As of last week, more than 37 million people in the U.S. have received their first dose of a Covid-19 vaccine, according to a tally by the Centers for Disease Control and Prevention.
Another 13 million people have received their second dose, fully completing their vaccination series against Covid-19.
With many already immunized against the virus, the questions are: When can we start to think about visiting family or planning a social gathering? Being vaccinated can ease anxiety about going out, but even people who have had both doses of either the Pfizer or Moderna vaccine will still need to follow public health guidance of wearing a well-fitted mask and social distancing.
“Fully vaccinated” means at least two weeks have passed since a person has received the second dose of a two-dose vaccine or one dose of a single-dose vaccine.
NBC News asked vaccine experts what they would feel comfortable doing once fully vaccinated.
Is it safe to visit family?
Dr. Anthony Fauci, one of the nation’s leading public health advisers, told Savannah Guthrie on NBC’s “TODAY” show that he is often asked if it’s safe to get together without some of the public health measures like masking and social distancing.
“The answer, ultimately, is going to be yes,” he said during the interview Thursday.
However, that’s if everyone in the group is fully vaccinated. Fauci urged more caution if only one party has received the vaccine, since people who have been vaccinated could potentially harbor virus in their nose and transmit it to others.
“That’s the reason why we say, until we have the overwhelming majority of people vaccinated, and the level of virus is very low, if you’re vaccinated, it would be prudent to wear a mask,” Fauci said.
While we don’t yet know the extent of how much the vaccine limits transmission, early data from Moderna and AstraZeneca suggests a modest protection against asymptomatic infection, and therefore a lower ability to spread the virus.
“We don’t know so much about whether or not [the vaccines] are able to prevent infection, meaning you might become infected and unwittingly transmitted to others,” said William Hanage, an associate professor of epidemiology at Harvard T.H. Chan School of Public Health. “That’s something we are still learning about.”
While these vaccines are some of the greatest scientific achievements Hanage has seen in his career, immediately going back to pre-pandemic life is not a good idea, he cautioned.
Like Fauci, Hanage agreed that if both he and his older family members had received the vaccine he would feel safe giving them a hug — but only if both parties had completed their vaccine series.
“One of the best things about the vaccine is as it’s rolled out to people who are older and more vulnerable to disease, it’s going to be much easier to have contact with them,” Hanage said.
Dr. Jay Varkey, an associate professor of infectious disease at Emory University in Atlanta, said that while he has completed his vaccine series and his parents are close to doing the same, he would only feel safe giving them a hug if community transmission rates are low. He added that if his older family members were essential workers, he would give it even more time.
“If my family members were out and about in the community as essential workers, having to work in factories or in school settings where they’re intermixed with many other people, many of whom are not vaccinated, I would hold off a little bit longer,” Varkey said.
Is it safe to gather indoors?
Infectious disease experts also had differing opinions on whether they would feel safe gathering indoors with friends.
Dr.

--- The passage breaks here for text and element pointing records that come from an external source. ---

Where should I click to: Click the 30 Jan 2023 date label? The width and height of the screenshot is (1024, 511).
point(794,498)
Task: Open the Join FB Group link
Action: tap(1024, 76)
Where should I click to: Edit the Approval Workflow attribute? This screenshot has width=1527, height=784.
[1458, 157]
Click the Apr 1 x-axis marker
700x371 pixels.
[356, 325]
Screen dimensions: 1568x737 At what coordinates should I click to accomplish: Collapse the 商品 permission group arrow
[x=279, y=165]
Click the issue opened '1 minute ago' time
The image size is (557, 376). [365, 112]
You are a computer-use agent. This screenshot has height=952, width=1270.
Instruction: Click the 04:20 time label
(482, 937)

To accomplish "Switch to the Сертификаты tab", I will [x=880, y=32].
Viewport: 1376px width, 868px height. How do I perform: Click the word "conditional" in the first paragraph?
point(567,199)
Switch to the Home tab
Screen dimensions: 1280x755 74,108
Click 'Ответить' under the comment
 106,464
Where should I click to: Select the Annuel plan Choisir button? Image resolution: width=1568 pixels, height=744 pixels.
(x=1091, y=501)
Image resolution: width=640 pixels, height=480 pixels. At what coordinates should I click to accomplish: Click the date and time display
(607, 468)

Peter Chin-Hong, an infectious disease physician at UCSF Health, has suggested the formation of “immunity bubbles” with other members who have also been vaccinated. Within the bubble, friends and family who are fully vaccinated can gather without masks or social distancing.
For example, Chin-Hong has a group of five to seven colleagues at work who have completed their vaccine series and is looking forward to having them over for dinner. Within these bubbles, it is safe to gather without masks and social distancing.
“We would wear masks before entering my home or dinner space but once in there, I think I’d feel comfortable with everyone taking the masks off, sitting around the table, watching a football game or listening to music,” Chin-Hong told NBC News on Thursday during a “Doc to Doc” Facebook Live interview with senior medical correspondent Dr. John Torres. “These are all things that I’ve deferred for more than a year, and I can’t wait to do that.”
Hanage urged a little more caution with gathering indoors without masks temporarily, until the virus becomes more under control in the community.
“We are going to need to keep an eye on this virus. It’s very sneaky, so be cautious,” Hanage said. “If I were in that situation, I’d keep my mask on for now, but I would be looking forward to taking it off.”
While experts had differing opinions on what is safe after being vaccinated, they all agreed on one thing: Don’t lose the mask when in out in public settings.
“Other people don’t know you’ve been vaccinated, so by wearing a mask you’re showing that whether or not you’re vaccinated, you’re still looking out for them,” Hanage said.